INSTRUCTIONS FOR THE TASK »
Exclude the pictures and transcribe the rest of the data below exactly.
%%
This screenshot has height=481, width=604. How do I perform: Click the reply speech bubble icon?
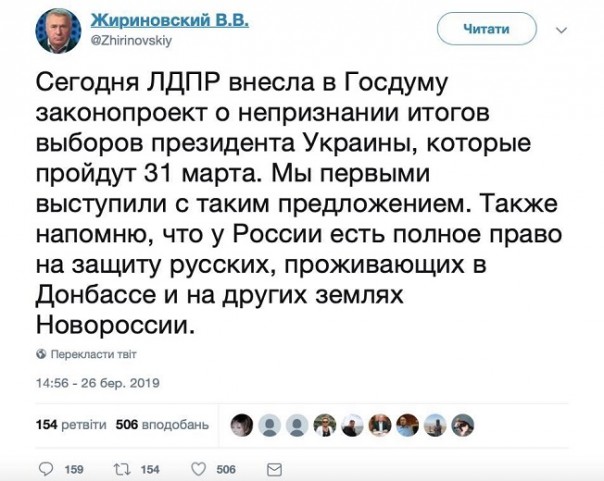[x=44, y=468]
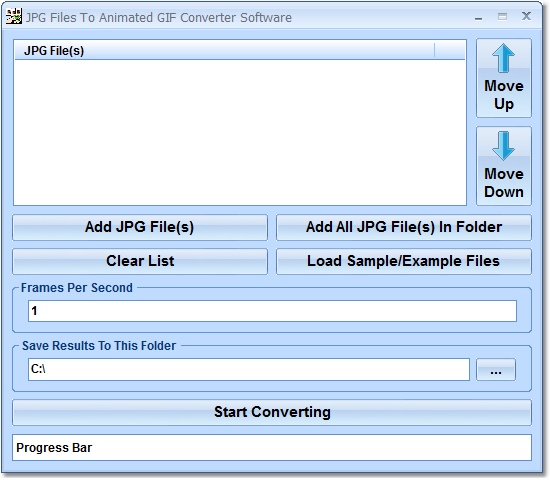The image size is (550, 480).
Task: Close the JPG to GIF converter window
Action: [x=526, y=16]
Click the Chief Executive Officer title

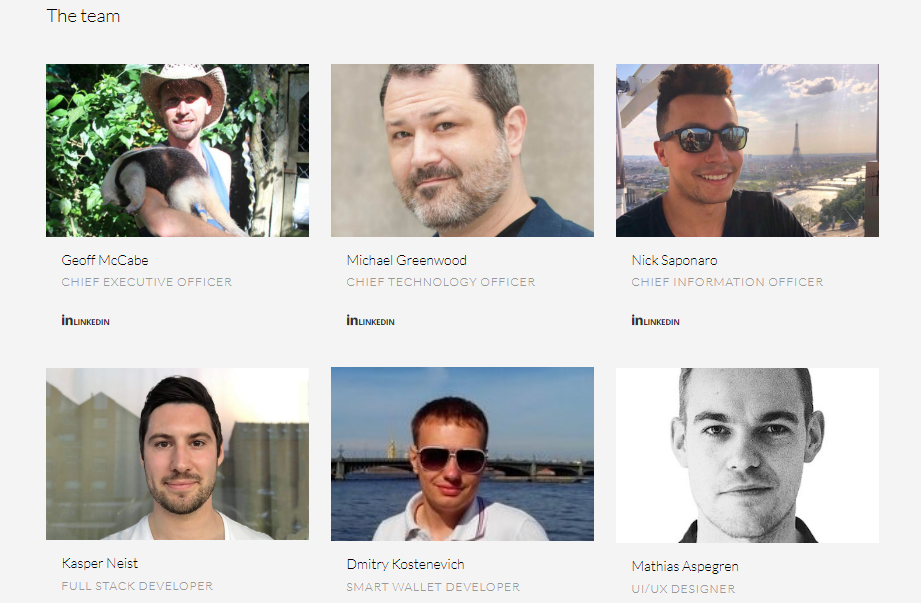[147, 282]
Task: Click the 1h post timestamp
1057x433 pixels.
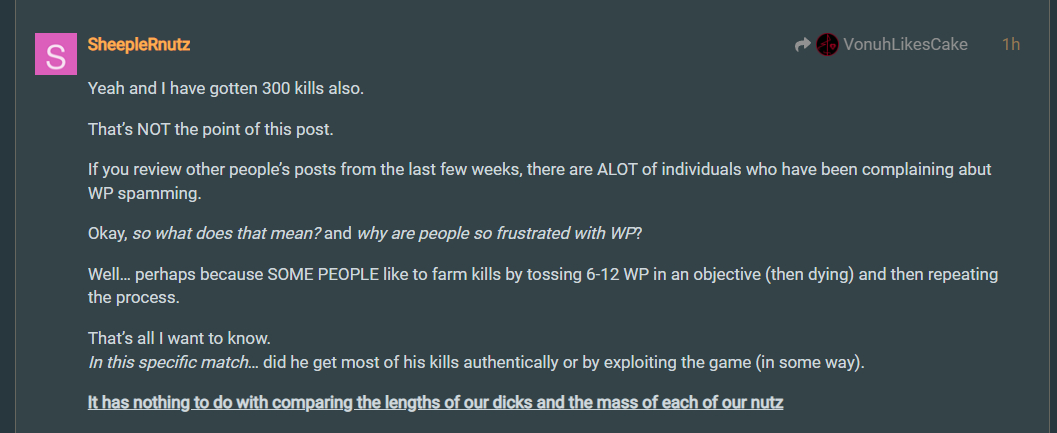Action: coord(1011,44)
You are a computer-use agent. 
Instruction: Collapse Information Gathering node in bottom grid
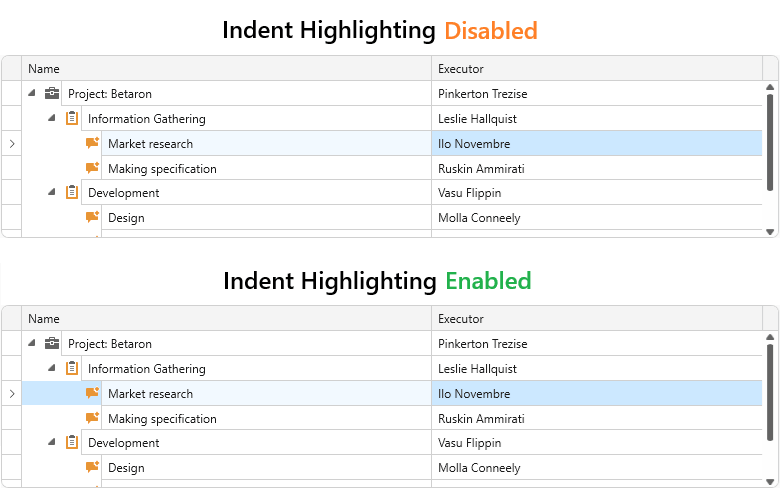(x=52, y=368)
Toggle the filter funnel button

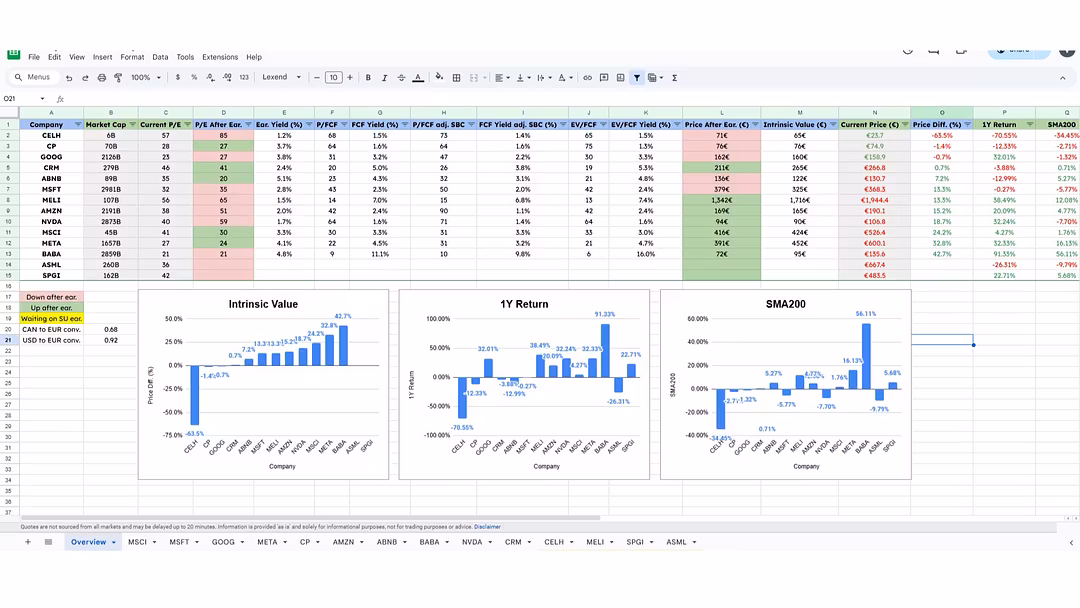coord(636,77)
%%
SOLUTION TO THIS EXERCISE »
This screenshot has height=481, width=604. How do I perform: Click the reply speech bubble icon?
[x=44, y=468]
The image size is (550, 480).
Task: Close the JPG to GIF converter window
Action: [x=526, y=16]
Click the Chief Executive Officer title

[147, 282]
Task: Click the 1h post timestamp
1057x433 pixels.
Action: coord(1011,44)
You are a computer-use agent. 
Instruction: Collapse Information Gathering node in bottom grid
(x=52, y=368)
Toggle the filter funnel button

coord(636,77)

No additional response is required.